The following example prints information about the Sasuser.Sale2000 data set. Notice that the library is specified in the LIBRARY= option of the PROC DATASETS statement.

proc datasets library=sasuser nolist;
   contents data=sale2000;
quit;

The following example also prints information about the Sasuser.Sale2000 data set. Notice that the library is specified in the CONTENTS statement.

proc datasets nolist;
   contents data=sasuser.sale2000;
quit;

The following example also prints information about the Sasuser.Sale2000 data set:

proc contents data=sasuser.sale2000;
run;

The PROC DATASETS and PROC CONTENTS output from these programs is identical. The last piece of information printed in each set of output is a list of the indexes that have been created for Sasuser.Sale2000, as shown below.

Image

You can also use either of these methods to list information about an entire SAS library rather than an individual data set. To list the contents of all files in a SAS library with either PROC CONTENTS or with the CONTENTS statement in PROC DATASETS, you specify the keyword _ALL_ in the DATA= option.

Example

The following example prints information about all of the files in the Work data library:

proc contents data=work._all_;
run;

The following example also prints information about all of the files in the Work data library:

proc datasets library=work nolist;
   contents data=_all_;
quit;

Remember that indexes are stored in a separate SAS file. When you perform maintenance tasks on a data set, there might be resulting effects on the index file. If you alter the variables or values within a data set, there might be a resulting effect on the value/identifier pairs within a particular index.

The following table describes the effects on an index or an index file that result from several common maintenance tasks.

Task

Effect

Add observation(s) to data set

Value/identifier pairs are added to index(es).

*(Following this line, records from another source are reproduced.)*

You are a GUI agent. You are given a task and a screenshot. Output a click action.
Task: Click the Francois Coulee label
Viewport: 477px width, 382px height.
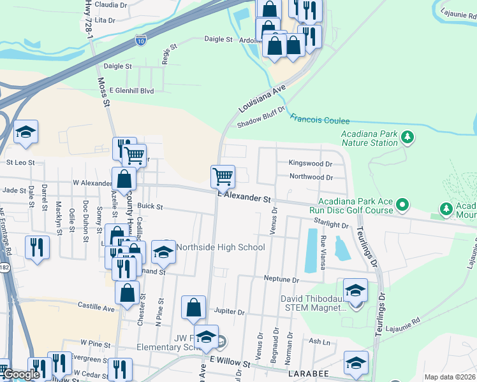pyautogui.click(x=320, y=120)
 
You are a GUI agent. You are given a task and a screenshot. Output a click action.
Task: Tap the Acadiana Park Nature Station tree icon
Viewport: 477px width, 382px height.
pyautogui.click(x=407, y=136)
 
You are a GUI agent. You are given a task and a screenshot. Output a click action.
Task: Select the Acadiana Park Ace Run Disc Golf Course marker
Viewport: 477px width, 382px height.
pyautogui.click(x=402, y=204)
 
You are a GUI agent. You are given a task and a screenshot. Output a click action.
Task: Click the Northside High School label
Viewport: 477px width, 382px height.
pyautogui.click(x=220, y=247)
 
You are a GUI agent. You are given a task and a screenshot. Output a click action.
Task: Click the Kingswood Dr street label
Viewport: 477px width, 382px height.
pyautogui.click(x=311, y=163)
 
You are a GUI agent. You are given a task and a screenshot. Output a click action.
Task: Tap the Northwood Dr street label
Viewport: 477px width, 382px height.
pyautogui.click(x=311, y=176)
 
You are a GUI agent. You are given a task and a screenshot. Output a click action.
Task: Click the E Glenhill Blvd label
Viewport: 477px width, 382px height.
pyautogui.click(x=132, y=91)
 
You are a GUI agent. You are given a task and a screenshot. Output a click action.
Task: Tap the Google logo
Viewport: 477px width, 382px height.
pyautogui.click(x=21, y=374)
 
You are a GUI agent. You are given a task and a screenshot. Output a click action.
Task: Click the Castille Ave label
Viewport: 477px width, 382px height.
pyautogui.click(x=96, y=308)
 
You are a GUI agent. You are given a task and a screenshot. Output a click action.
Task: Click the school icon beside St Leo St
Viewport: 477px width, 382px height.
pyautogui.click(x=26, y=132)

Delete observation(s) from data set

Value/identifier pairs are deleted from index(es).

Update observation(s) in data set

Value/identifier pairs are updated in index(es).

Delete data set

The index file is deleted.

Rebuild data set with DATA step

The index file is deleted.

Sort the data in place with the FORCE option in PROC SORT

The index file is deleted.

Let us consider some of the other common tasks that you might perform on your data sets, as well as the actions that SAS performs on the index files as a result.

Copying Data Sets

You might want to copy an indexed data set to a new location. You can copy a data set with the COPY statement in a PROC DATASETS step. When you use the COPY statement to copy a data set that has an index associated with it, a new index file is automatically created for the new data file.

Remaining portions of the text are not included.